Nel pezzo, si diceva che l'allora candidata a primo cittadino si stesse separando dal marito Andrea Severini e che frequentasse assiduamente Daniele Frongia, collega ed ex consigliere comunale M5S, e che quest'ultimo avrebbe avuto come obiettivo quello di diventare vicesindaco in caso di vittoria della «fidanzata» Raggi. «Per me è stato un colpo, sono iniziate insinuazioni e allusioni» sui media in un momento della sua campagna elettorale «delicato» e condotta con «fatica, essendo una donna» che aveva a che fare «con certi stereotipi».
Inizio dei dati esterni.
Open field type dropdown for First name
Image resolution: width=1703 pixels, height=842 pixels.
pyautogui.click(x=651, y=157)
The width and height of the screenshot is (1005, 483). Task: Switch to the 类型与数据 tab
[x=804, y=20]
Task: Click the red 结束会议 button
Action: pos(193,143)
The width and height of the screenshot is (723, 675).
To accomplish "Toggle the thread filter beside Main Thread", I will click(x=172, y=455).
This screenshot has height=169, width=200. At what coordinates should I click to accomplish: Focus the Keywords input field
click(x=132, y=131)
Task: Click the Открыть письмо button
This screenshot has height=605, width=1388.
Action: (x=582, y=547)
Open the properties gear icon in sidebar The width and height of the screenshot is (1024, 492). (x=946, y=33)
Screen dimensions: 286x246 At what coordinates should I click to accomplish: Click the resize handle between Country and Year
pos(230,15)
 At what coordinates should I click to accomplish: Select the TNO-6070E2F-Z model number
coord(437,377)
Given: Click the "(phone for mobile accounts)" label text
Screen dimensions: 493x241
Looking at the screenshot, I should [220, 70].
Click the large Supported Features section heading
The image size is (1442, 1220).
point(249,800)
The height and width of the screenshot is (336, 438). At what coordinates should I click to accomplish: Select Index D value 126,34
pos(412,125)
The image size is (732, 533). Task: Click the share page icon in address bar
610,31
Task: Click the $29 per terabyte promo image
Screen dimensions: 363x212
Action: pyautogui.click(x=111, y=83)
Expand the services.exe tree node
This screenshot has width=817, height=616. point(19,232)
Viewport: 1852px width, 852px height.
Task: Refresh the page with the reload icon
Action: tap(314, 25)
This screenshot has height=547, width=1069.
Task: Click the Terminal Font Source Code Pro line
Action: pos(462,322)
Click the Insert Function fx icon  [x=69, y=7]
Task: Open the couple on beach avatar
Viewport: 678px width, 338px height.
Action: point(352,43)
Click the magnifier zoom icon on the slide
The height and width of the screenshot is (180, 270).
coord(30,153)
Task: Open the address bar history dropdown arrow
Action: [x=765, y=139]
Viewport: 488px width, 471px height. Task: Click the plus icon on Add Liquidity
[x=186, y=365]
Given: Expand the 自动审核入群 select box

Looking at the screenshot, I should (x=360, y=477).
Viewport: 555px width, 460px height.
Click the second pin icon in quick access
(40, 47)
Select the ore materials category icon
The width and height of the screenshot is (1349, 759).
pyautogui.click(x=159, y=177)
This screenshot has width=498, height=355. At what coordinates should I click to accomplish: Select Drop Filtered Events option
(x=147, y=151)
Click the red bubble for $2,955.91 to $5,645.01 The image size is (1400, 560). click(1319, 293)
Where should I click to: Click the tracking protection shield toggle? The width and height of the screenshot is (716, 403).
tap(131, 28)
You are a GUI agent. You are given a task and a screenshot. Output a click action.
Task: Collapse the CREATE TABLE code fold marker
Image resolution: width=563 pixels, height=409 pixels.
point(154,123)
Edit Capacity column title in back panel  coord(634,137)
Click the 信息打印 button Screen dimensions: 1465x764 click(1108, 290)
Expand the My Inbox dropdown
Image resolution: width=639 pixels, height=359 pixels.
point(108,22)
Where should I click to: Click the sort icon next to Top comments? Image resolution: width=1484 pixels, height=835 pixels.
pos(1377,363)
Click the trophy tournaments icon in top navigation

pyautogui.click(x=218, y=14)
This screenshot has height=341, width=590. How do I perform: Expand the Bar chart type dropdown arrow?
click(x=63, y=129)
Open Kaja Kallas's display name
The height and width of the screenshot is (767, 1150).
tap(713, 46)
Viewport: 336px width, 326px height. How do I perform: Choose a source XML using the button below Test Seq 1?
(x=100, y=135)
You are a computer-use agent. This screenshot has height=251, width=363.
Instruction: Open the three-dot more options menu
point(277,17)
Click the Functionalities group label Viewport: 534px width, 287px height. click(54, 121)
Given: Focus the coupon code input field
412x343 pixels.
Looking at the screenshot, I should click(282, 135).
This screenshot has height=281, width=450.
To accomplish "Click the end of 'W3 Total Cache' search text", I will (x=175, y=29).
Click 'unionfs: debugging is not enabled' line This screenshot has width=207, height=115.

Il sindaco ha ammesso di essersi allontanata dal marito per motivi «strettamente personali» nell'autunno del 2015 e di essersi riavvicinata più o meno dopo un anno: «Non abbiamo mai parlato di separazione». Ha poi detto che con Frongia mai c'è stata alcuna relazione ma che hanno sempre collaborato e «preparato la campagna elettorale insieme» e che lui, dopo la sua elezione, è stato capo di gabinetto, per un certo periodo vice sindaco, e ora è assessore allo Sport. Secondo Virginia Raggi quell'articolo ha «gettato ombra» su di lei. «Mi sono sentita offesa perchè è come se avessero detto che la Raggi si portava l'amante in Campidoglio».

Virginia Raggi, rispondendo alle domande ha spiegato che con quell'articolo è stato «come se avessero aperto le cateratte. Hanno cominciato a circolare notizie false, una valanga di insinuazioni» fino ad essere stata definita, ha ricordato un titolo di un quotidiano a tiratura nazionale, «Messalina in Campidoglio». Insomma il primo cittadino romano ha sottolineato che «la forza di questa notizia è stata come una marea» e che in pratica a ben poco è servito «il tentativo di sconfessarla» anche con una conferenza stampa. «Io e Frongia non abbiamo mai avuto una relazione affettiva - ha ripetuto Raggi in aula -, cosa che l'articolo dà per scontato, né sono stata mai sua fidanzata o amante. Abbiamo lavorato insieme prima in Comune», durante il mandato di Ignazio Marino, e poi «per preparare la campagna elettorale» ed è diventato uno dei componenti della «squadra» che l'ha assistita direttamente.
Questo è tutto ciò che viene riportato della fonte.